Re: New here. My introduction.
Reply #5 - Dec 3^rd, 2020 at 6:49am

Hello everyone again, and thank you for your answers.

As you ask me, I will tell you more about my case:

When I was about 14 (now i’m 39) I started having episodes of "headaches". The doctors didn’t know what it was, they told me it was nerve-wracking, and the tests all came out right. They gave me painkillers that were useless, until a new family doctor uttered the words: it could be cluster headache ...
And I am referred to the neurologist. They give me tests, questions and scans and it is confirmed that my history and symptoms match our well-known beast ...

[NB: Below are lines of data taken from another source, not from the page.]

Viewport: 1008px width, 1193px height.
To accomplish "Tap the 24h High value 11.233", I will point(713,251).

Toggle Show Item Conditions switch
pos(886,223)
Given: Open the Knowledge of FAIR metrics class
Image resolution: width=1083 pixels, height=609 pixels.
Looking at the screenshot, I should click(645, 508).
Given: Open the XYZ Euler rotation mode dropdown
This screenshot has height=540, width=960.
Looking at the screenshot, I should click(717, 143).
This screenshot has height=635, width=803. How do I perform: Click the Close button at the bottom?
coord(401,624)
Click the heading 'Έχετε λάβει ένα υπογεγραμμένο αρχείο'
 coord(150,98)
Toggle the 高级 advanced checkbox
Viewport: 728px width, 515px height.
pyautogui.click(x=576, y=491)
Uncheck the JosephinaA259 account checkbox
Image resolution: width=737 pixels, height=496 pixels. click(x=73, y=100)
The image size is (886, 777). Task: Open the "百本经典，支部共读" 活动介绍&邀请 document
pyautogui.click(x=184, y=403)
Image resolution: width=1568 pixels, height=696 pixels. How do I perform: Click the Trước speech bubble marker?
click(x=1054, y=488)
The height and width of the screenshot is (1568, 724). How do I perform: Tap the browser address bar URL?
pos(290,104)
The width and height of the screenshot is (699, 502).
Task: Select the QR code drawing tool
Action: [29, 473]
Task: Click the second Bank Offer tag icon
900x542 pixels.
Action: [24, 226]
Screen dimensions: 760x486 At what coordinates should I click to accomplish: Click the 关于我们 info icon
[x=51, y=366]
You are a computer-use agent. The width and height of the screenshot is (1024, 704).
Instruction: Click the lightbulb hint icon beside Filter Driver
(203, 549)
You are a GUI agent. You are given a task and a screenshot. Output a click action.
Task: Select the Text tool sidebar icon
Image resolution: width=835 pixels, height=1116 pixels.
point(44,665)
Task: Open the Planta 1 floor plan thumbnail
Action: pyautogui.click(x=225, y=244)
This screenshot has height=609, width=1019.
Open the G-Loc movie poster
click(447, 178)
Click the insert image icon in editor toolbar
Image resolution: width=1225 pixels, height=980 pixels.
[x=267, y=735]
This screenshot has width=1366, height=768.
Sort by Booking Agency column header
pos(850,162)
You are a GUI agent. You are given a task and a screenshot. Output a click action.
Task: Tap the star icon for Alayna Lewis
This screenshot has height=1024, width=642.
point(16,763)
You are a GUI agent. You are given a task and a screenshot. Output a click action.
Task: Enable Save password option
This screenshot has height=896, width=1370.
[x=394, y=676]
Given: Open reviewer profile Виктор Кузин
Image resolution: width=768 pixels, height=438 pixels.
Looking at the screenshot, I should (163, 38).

From here, I am prescribed various medications, and it coincides that I register in a Spanish forum (which has now closed) and I am learning about it.
For fear of the rebound effect and that it will cause me more crisis (I am episodic), after the first time (which did not affect me), I decide not to take more prednisone or manidon.
Then the neurologist changes me, I give him the option of home oxygen, and he prescribes it to me without any problem. I buy the mask with reservoir recommended by CHers and use a flow of 15 l / min.

Still, it didn’t affect me the first few times and withstood the attacks as much as I could, I don’t want to use injectable sumpatriptan, and I’ve suffered a lot, as, unfortunately you know.

Without medication my cycles have been spaced out and I now have an annual one that starts now and lasts until March, usually starting and ending with shadows and with the high point in February / March.

Last year, except for the strongest attacks, oxygen worked very well for me. I hope this continues.
Thanks to the Spanish forum I mentioned to you, and to a user who was just starting out, I came across this forum. And how lucky I was!

After talking by email with Batch (Batch, I replied to your message here in the forum, but I'm Jordi, we talk by email), I asked the products to start the anti-inflammatory regimen and I'm pending blood tests.

I commented to my neurologist on this option and she told me to go ahead (she was considering botox or occipital infiltration) but I am very hopeful with this alternative. I wish it worked out for me like many of you, just thinking I can be pain free, crying with emotion.

We'll see how it goes, I'll tell you, I hope to do the regimen correctly, but I'm also scared if it does not work, because so far, things that worked for the people of the Spanish forum, have not gone well for me ...
I would like to end by thanking you all for the warm welcome, you know how comforting it is to find a place where you can find hope, in the midst of our pain. I especially want to thank Batch for the help he is offering me. I hope you are all the best you can be.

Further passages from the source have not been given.